Publication year - 2016
Publication title -
diabetes, obesity and metabolism
Language(s) - English
Resource type - Journals
SCImago Journal Rank - 2.445
H-Index - 128
eISSN - 1463-1326
pISSN - 1462-8902
DOI - 10.1111/dom.12601
Subject(s) - exenatide , effective renal plasma flow , medicine , endocrinology , renal function , filtration fraction , urology , renal blood flow , type 2 diabetes , diabetes mellitus
Aims To determine the acute effect of glucagon‐like peptide‐1 ( GLP‐1 ) receptor agonist exenatide and the involvement of nitric oxide ( NO ) on renal haemodynamics and tubular function, in healthy overweight men. Methods Renal haemodynamics and tubular electrolyte handling were measured in 10 healthy overweight men (aged 20–27 years; BMI 26–31 kg/m 2 ) during intravenous administration of placebo (saline 0.9%), exenatide, and exenatide combined with the NO ‐synthase inhibitor L‐N G ‐monomethyl arginine ( L‐NMMA ). Glomerular filtration rate ( GFR ) and effective renal plasma flow ( ERPF ) were determined by inulin and para‐aminohippurate clearance techniques, respectively, based on timed urine sampling. Glomerular hydrostatic pressure and vascular resistance of afferent and efferent renal arterioles were calculated using the G omez formulae. Urinary electrolytes, osmolality and pH were also measured.
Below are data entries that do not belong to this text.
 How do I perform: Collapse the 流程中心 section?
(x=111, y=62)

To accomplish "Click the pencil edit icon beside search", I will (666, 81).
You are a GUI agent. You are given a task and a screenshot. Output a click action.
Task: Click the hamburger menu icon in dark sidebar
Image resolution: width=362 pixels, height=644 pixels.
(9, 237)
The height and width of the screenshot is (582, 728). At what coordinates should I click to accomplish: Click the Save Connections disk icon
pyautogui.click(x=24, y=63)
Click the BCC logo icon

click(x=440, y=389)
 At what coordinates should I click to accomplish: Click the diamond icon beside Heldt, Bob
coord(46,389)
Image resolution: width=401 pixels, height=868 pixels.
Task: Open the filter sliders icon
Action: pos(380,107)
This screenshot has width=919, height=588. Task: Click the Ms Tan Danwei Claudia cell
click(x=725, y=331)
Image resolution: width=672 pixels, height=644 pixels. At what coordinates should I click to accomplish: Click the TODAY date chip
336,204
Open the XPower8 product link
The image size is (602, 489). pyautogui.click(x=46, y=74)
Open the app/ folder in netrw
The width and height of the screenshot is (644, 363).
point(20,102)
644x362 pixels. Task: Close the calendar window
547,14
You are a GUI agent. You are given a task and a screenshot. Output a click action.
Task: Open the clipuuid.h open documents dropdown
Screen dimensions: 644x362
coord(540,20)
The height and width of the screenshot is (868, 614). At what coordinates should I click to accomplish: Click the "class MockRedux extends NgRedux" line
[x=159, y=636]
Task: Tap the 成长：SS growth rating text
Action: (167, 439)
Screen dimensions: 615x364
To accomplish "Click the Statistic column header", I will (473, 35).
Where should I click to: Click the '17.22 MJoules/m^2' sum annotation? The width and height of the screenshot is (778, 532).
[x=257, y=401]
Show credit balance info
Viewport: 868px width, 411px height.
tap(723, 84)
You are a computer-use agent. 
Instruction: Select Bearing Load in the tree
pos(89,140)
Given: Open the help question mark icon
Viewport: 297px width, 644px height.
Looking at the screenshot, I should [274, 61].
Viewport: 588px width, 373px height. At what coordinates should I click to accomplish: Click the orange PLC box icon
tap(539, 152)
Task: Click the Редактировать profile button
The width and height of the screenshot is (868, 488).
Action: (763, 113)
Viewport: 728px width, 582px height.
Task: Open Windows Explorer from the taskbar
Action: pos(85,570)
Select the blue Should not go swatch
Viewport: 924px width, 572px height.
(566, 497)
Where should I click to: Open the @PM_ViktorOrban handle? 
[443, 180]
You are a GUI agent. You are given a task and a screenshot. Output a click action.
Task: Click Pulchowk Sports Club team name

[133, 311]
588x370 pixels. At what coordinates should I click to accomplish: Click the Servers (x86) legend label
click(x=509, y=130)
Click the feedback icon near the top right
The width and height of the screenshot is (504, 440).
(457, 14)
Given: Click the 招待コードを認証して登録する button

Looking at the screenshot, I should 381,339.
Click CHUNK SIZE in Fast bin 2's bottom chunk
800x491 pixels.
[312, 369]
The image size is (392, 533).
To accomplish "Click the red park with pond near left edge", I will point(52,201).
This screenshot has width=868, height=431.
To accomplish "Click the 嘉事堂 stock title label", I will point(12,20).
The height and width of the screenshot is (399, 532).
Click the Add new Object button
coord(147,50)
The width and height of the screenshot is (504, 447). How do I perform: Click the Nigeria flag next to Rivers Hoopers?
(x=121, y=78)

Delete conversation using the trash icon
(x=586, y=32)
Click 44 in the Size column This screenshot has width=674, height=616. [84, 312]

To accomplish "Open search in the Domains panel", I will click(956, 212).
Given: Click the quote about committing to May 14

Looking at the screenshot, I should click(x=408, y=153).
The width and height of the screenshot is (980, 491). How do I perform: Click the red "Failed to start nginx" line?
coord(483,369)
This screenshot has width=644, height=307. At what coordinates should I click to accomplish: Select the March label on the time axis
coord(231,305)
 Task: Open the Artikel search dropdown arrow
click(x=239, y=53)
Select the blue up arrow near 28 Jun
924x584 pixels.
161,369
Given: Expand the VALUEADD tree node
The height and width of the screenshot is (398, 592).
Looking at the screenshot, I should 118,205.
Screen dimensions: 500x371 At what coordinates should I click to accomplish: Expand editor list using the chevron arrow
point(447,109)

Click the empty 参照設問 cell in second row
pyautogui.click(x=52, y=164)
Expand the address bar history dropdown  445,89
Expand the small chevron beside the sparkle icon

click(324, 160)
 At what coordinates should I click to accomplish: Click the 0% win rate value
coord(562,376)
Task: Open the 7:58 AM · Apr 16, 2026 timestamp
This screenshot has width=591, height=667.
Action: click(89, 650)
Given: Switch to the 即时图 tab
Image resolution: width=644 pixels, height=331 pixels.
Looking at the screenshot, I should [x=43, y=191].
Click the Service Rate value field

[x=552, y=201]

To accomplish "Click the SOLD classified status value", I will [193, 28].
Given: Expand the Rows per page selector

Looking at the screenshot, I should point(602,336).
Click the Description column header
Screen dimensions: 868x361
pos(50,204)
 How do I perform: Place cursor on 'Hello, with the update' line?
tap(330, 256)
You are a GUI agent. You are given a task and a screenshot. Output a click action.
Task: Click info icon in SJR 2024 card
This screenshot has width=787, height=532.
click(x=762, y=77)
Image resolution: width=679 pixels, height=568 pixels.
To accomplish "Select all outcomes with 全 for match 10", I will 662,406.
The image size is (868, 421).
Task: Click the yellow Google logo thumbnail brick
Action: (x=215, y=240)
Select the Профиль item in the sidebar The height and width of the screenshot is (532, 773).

Results GFR increased by a mean of 18 ± 20 (+20%; p = 0.021) and ERPF increased by a median (interquartile range) of 68 (26; 197) ml/min/1.73 m 2 (+14%; p = 0.015) during exenatide infusion versus placebo. During L‐NMMA infusion, exenatide increased GFR by mean 8 ± 12 ml/min/1.73 m 2 (+9%; p = 0.049). Exenatide increased estimated glomerular pressure by +6% (p = 0.015) and reduced afferent renal vascular resistance by −33% (p = 0.038), whereas these effects were blunted during L‐NMMA infusion. Exenatide increased absolute and fractional sodium excretion, urinary osmolality and urinary pH . The tubular effects of exenatide were not altered by concomitant L‐NMMA infusion. Conclusions Exenatide infusion in healthy overweight men acutely increases GFR , ERPF and glomerular pressure, probably by reducing afferent renal vascular resistance, and at least partially in an NO ‐dependent manner. As baseline renal haemodynamics in patients with type 2 diabetes differ from those in healthy individuals, clinical studies on the renal effects of GLP‐1 receptor agonists are warranted.